CSS Pakistan Affairs Notes

Legal Cases and Role of Higher Courts


Maulvi Tamizuddin Khan’s case

In Maulvi Tamizuddin Khan vs. The Federation of Pakistan (PLD 1955 Sind 96) the High Court examined three issues: whether the Governor-general’s assent was needed to validate Assembly actions and whether the absence of assent invalidated them; whether the Governor-General had the right to dissolve the Assembly; and whether the writ petitions fell within the High Court’s jurisdiction. More generally, the High Court was asked to determine the extent of the Assembly’s powers, its relationship to the executive and the judiciary’s authority to limit executive authority. The issue of assent was vital to the Governor-General’s argument because the writ petition was filed under Section 223-A of the 1935 Act.
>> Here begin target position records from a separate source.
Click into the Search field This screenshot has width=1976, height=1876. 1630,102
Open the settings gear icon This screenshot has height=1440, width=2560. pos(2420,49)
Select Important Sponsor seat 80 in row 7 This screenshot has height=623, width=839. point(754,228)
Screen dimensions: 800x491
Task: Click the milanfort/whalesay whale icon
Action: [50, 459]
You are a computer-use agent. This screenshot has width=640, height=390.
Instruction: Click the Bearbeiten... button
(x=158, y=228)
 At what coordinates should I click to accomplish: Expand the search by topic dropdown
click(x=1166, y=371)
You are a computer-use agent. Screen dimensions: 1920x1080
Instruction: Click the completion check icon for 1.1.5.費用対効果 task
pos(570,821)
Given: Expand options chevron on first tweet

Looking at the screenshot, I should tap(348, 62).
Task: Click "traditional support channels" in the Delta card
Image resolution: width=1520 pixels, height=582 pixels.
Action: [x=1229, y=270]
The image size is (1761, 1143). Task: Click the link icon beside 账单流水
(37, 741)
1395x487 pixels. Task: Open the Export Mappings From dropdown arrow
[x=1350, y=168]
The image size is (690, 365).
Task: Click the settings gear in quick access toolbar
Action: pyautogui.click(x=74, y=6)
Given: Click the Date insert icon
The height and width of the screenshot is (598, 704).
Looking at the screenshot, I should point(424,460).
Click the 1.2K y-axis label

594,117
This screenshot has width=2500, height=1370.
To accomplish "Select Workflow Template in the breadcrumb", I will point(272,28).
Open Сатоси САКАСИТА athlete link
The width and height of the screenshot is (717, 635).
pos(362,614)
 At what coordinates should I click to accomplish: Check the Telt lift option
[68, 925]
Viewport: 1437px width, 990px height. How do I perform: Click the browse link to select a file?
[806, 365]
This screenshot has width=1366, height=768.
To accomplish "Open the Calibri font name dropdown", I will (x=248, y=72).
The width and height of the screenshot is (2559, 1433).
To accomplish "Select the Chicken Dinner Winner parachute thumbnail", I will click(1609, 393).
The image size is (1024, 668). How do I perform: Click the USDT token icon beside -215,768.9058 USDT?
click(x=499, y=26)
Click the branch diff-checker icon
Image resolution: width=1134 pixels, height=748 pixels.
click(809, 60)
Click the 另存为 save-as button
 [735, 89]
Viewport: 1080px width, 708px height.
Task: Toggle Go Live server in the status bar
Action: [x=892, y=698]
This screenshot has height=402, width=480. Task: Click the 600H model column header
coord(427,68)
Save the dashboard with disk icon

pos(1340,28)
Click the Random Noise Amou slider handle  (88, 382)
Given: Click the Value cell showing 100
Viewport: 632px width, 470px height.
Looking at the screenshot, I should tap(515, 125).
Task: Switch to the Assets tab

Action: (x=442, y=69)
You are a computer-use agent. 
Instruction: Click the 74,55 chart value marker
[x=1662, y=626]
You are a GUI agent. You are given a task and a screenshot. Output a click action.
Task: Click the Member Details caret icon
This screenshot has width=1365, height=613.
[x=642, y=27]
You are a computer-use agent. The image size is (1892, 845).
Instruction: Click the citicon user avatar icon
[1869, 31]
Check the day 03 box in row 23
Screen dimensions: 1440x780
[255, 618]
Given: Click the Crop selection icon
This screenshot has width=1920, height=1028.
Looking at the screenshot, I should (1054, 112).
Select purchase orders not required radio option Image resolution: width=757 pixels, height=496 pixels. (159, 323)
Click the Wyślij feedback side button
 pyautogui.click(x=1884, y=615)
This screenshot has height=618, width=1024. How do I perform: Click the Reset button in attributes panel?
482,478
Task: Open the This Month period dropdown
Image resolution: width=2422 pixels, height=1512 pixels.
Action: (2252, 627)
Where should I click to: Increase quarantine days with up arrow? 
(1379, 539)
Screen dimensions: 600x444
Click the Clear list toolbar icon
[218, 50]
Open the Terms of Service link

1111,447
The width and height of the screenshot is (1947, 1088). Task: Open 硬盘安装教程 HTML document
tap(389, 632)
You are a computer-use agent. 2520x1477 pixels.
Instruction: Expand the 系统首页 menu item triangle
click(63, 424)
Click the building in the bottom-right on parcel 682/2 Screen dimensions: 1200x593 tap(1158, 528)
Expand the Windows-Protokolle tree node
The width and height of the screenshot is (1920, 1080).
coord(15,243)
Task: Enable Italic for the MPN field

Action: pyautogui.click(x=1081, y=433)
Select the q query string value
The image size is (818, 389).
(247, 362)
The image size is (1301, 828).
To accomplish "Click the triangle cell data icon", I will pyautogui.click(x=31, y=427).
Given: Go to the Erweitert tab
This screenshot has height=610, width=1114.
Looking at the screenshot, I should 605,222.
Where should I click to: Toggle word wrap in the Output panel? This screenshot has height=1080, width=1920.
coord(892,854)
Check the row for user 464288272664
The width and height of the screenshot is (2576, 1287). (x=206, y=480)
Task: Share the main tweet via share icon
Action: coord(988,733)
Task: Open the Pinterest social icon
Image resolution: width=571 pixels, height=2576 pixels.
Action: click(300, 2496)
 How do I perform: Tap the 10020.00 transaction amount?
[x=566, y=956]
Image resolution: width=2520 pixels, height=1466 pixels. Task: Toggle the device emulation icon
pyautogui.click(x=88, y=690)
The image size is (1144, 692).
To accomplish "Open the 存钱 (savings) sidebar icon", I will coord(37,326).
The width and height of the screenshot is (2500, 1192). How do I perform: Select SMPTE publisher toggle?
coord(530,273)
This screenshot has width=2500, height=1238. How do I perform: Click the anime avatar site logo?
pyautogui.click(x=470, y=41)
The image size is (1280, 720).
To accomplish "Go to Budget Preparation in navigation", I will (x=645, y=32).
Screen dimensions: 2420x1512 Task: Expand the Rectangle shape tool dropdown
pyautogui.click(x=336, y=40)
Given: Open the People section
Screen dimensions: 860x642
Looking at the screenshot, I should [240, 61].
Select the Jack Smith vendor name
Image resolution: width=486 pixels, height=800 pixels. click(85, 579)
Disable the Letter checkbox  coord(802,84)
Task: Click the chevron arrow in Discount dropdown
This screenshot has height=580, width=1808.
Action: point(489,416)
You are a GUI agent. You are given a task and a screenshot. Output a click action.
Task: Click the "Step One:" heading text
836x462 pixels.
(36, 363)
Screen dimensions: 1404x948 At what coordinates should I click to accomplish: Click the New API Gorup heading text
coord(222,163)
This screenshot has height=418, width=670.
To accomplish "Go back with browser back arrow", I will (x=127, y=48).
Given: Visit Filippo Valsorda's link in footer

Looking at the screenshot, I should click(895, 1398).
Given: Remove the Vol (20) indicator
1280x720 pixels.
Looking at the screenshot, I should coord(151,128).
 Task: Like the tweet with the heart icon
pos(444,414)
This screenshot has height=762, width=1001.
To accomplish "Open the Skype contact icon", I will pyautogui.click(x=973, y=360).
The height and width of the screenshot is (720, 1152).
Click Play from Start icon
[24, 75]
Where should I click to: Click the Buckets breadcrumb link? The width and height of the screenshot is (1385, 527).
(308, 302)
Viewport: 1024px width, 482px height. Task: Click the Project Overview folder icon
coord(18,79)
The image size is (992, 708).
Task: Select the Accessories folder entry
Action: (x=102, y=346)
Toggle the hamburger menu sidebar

Relying on past judgments and the Governor-General’s actions pursuant to Assembly acts without assent, Chief Justice Constantine quickly dismissed this “novel objection,” noting that “if accepted [it] would upset a consistent course of practice and understanding.” As Justice Muhammad Bakhsh noted, all parties to the dispute had been acting as if assent were unnecessary. The court therefore ruled that assent was not needed for constitution-making; indeed, Justice Bakhsh claimed that the Assembly “could even repeal the whole of 1935 Act.” The Constituent Assembly was a sovereign body, the Governor-General’s authority was limited in the 1935 Act by the Assembly’s constitutive powers, and “both the powers of assent and dissolution are provisions relating to the Constitution.” Therefore, the power of dissolution was limited. Proposing that Commonwealth custom required dissolution only “by express provision in the Constitution,” Chief Justice Constantine concluded that the “purported dissolution is a nullity in law.” Responding to concerns that the Constituent Assembly’s tenure seemed unending, Justice Bakhsh noted that the 1947 Act had specifically withdrawn the Governor-General’s power to dissolve the federal legislature: “If you need the statutory authority to dissolve a body whose life is only five years, your need of that power is a number of times greater when the life is unlimited.”